Rewrite the rows from the line with "You are a computer-use agent." up to and including the line with "coord(105,241)" as a two-column CSV with the headers instruction and click. Give one line per row, put each field in double quotes, and replace every line break inside a field with a space.

-*-*-

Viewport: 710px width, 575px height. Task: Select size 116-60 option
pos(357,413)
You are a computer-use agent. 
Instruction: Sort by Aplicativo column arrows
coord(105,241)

-*-*-

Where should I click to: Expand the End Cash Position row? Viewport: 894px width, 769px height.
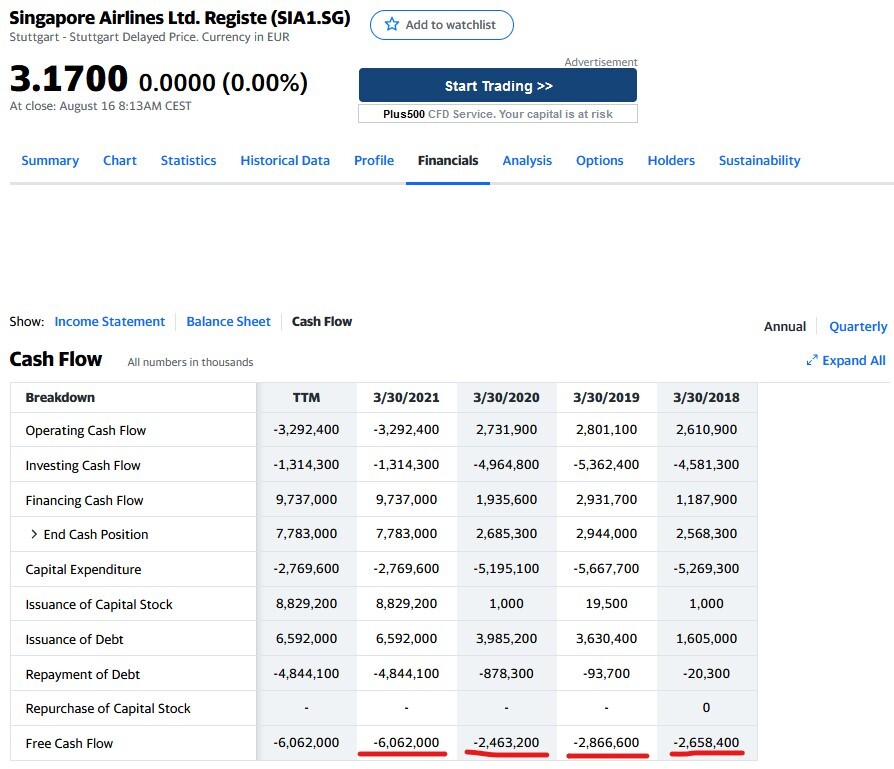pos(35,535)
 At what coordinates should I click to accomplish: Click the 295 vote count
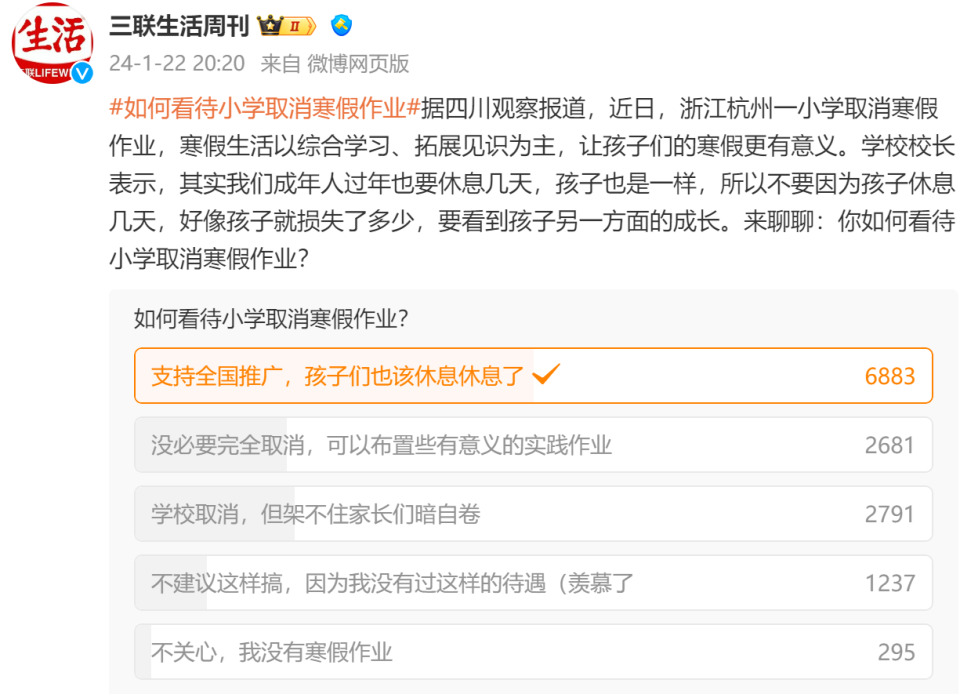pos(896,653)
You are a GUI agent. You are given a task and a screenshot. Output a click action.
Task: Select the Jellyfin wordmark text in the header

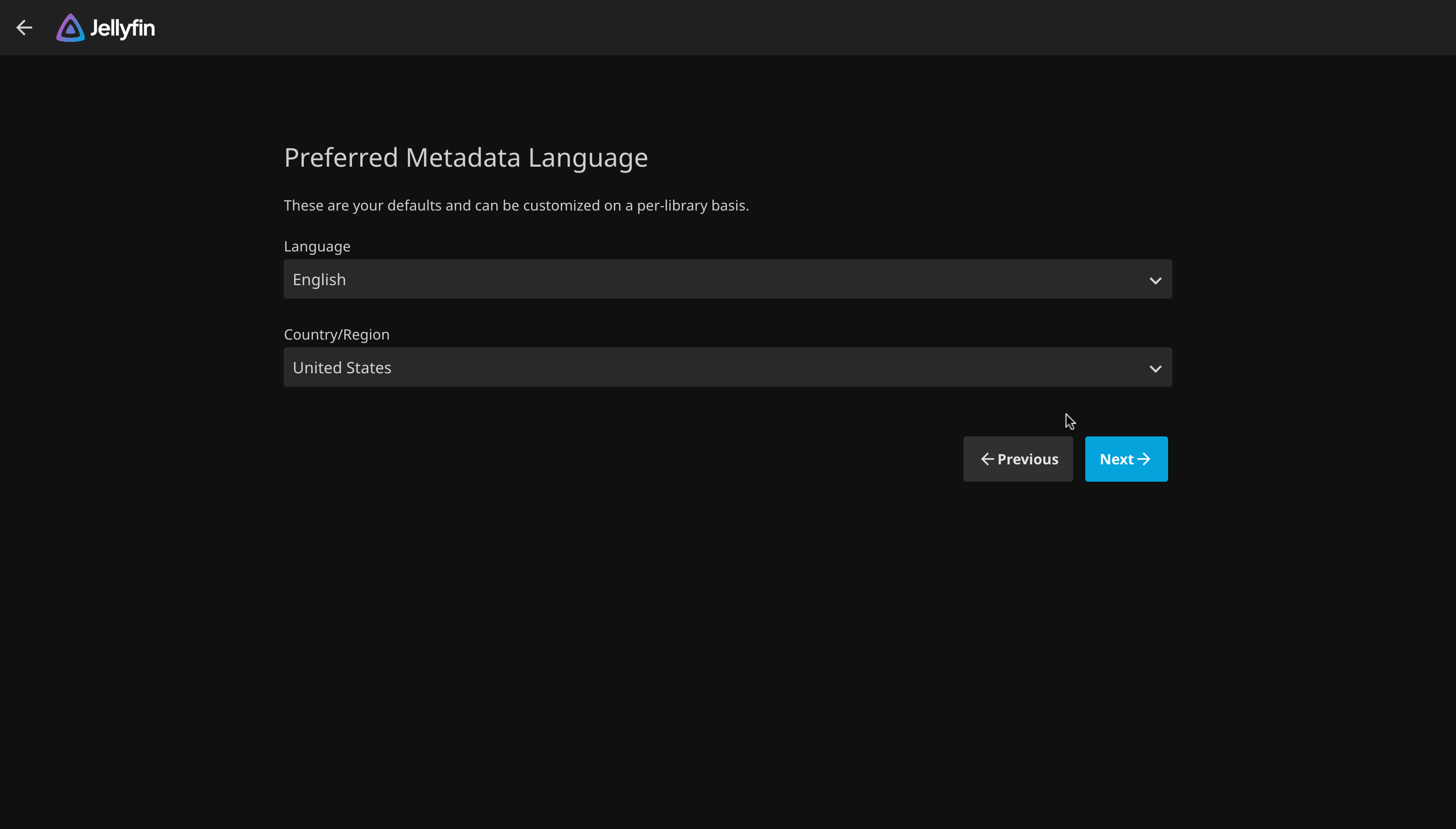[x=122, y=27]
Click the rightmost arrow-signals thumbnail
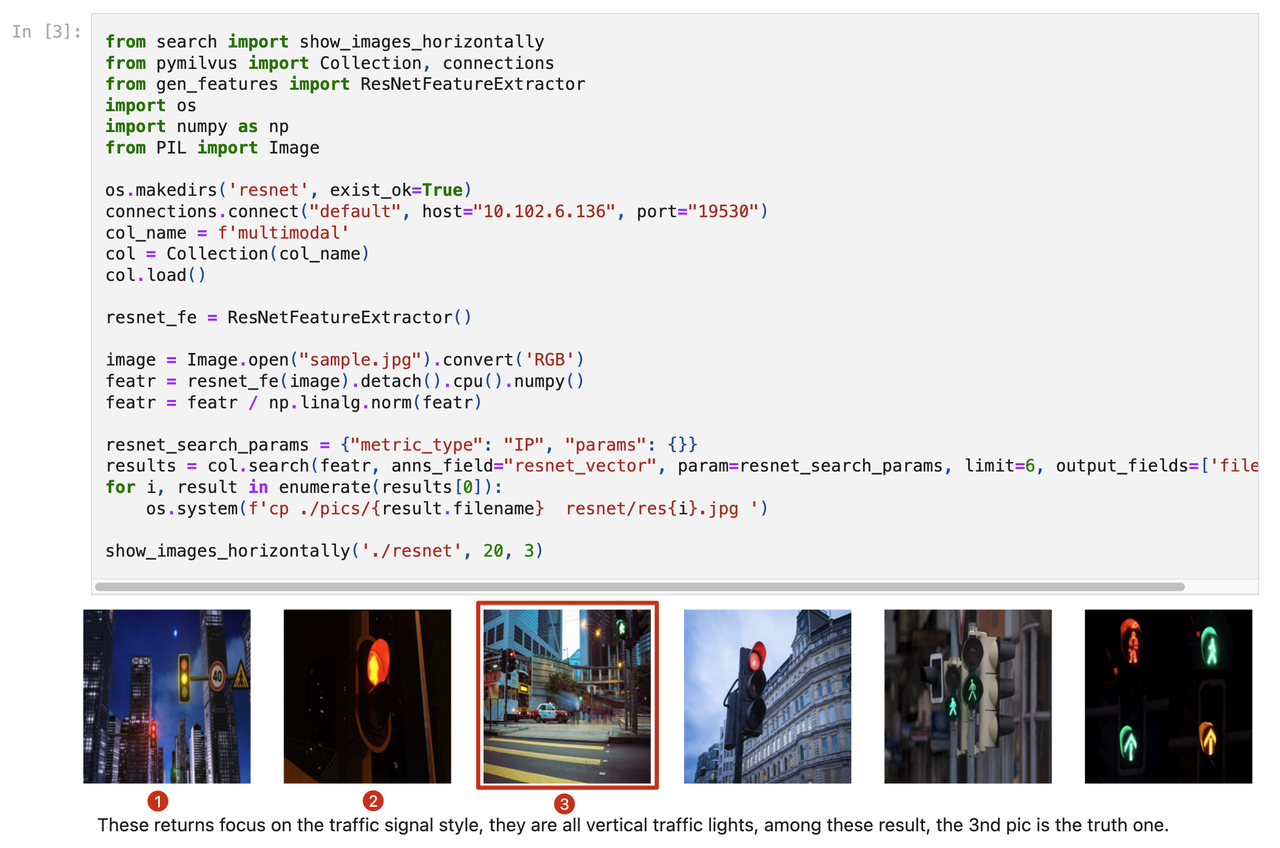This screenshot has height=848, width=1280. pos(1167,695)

-*-*-

WRITTEN SOLUTION -
instruction,click
"You are a computer-use agent. Instruction: Sort by Aplicativo column arrows","coord(105,241)"